この柔軟な素子を製造するため、研究チームは各層に工学的な機能特性と構造特性を持つ複合材を3Dプリントした。充填材には液体金属合金が含まれており、これが電気と熱の高い伝導性をもたらす。伸縮性がない、熱伝導効率が悪い、製造工程が複雑といったこれまでの素子の限界を、この合金で乗り越えるわけだ。
また、中空のマイクロスフェア(微小球)を埋め込むことで、熱をコア層の半導体に誘導しつつ、素子を軽量化した。
研究チームによると今回の素子は、伸縮性のある織物や湾曲した表面にプリント可能であり、今後、衣料品などに応用できる素子が出てくるかもしれない。ウェアラブル機器の未来の可能性と実生活における応用を彼らは期待している。
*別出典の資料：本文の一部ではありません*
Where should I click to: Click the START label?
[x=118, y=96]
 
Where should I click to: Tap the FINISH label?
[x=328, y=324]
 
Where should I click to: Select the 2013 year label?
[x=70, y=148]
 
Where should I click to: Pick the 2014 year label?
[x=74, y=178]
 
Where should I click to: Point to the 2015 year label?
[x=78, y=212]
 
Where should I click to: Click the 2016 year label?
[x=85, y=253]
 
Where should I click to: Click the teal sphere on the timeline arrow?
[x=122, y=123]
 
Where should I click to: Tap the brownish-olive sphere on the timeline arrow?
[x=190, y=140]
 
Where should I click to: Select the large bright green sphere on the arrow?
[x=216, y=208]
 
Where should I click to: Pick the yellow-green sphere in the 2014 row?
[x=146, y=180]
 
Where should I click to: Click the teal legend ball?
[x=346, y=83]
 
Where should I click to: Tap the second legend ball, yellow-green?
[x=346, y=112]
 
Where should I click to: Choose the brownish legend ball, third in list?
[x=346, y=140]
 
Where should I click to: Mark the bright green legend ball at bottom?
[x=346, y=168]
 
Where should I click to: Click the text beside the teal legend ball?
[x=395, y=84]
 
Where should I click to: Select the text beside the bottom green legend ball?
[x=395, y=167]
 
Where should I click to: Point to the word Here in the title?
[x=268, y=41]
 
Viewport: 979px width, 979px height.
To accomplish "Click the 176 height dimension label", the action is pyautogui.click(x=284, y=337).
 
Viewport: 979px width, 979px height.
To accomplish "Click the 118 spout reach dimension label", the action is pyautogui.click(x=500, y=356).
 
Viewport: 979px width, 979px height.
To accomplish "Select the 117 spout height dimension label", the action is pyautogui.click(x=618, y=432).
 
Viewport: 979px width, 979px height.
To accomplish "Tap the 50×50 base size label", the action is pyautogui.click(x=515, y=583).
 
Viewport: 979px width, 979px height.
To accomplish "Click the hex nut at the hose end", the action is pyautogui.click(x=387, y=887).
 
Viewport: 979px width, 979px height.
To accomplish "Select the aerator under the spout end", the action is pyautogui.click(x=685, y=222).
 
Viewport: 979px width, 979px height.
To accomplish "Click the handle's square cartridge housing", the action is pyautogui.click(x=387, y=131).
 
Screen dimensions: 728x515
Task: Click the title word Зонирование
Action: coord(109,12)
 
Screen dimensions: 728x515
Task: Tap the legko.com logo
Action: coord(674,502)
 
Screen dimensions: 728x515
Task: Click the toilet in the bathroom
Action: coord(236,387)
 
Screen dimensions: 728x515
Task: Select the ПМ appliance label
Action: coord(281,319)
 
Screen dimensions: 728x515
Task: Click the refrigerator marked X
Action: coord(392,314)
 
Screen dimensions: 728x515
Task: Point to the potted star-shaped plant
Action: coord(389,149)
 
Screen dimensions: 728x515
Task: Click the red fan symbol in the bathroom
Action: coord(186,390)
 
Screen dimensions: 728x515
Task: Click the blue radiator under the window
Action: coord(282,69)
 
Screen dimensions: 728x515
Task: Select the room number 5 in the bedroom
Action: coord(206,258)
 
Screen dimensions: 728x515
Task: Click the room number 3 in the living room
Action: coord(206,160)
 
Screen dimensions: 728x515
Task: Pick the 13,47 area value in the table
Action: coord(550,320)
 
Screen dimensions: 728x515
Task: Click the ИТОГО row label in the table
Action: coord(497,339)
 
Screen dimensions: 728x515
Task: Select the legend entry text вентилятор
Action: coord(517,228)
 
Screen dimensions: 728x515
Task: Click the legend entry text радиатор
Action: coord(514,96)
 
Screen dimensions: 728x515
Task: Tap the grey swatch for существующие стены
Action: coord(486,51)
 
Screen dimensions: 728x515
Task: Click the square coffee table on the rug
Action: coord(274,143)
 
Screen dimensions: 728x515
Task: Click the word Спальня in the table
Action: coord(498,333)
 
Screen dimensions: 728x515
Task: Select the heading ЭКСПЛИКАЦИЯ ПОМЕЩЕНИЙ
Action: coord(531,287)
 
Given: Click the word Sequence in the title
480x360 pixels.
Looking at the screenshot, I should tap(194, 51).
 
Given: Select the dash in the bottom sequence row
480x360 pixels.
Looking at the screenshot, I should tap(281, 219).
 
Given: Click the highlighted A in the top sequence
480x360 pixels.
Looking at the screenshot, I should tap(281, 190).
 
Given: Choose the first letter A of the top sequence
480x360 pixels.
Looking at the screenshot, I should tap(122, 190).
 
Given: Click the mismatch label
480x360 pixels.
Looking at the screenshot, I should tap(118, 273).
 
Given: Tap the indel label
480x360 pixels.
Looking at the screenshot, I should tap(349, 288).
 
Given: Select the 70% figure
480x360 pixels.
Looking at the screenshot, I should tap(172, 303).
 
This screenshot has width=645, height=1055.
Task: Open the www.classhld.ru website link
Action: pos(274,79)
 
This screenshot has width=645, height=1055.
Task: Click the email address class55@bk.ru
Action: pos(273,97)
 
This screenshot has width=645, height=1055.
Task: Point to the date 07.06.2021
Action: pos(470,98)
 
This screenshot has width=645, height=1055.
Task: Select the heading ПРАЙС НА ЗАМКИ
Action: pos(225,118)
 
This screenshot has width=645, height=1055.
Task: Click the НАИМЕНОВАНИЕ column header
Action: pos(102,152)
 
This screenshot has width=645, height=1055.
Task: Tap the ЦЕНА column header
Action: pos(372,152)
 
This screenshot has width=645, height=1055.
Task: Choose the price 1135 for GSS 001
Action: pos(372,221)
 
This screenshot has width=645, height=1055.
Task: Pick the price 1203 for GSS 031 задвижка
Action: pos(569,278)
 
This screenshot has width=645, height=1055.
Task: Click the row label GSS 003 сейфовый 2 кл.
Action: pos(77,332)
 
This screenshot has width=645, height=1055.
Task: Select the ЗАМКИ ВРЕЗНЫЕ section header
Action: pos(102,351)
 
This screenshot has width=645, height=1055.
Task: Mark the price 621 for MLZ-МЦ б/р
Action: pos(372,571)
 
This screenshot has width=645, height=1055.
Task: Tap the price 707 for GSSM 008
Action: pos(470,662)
ワシントン大学ナノエンジニアリングシステム研究所の研究者でもあるマラクーティ氏は、「我々の研究の特徴の一つは、物質の合成から、素子の製造と特性までの全域をカバーする点です」と語る。「そのため、新材料の設計、工程の各段階の設計、創意工夫を自由に行うことができるのです」
論文の筆頭著者は、ワシントン大学の機械工学修士課程に在籍するヤンシャン・ハン氏。共著者に、マラクーティ氏のほかにレイフ=エリク・シモンセン氏がいる。この研究には米国立科学財団が資金を提供した。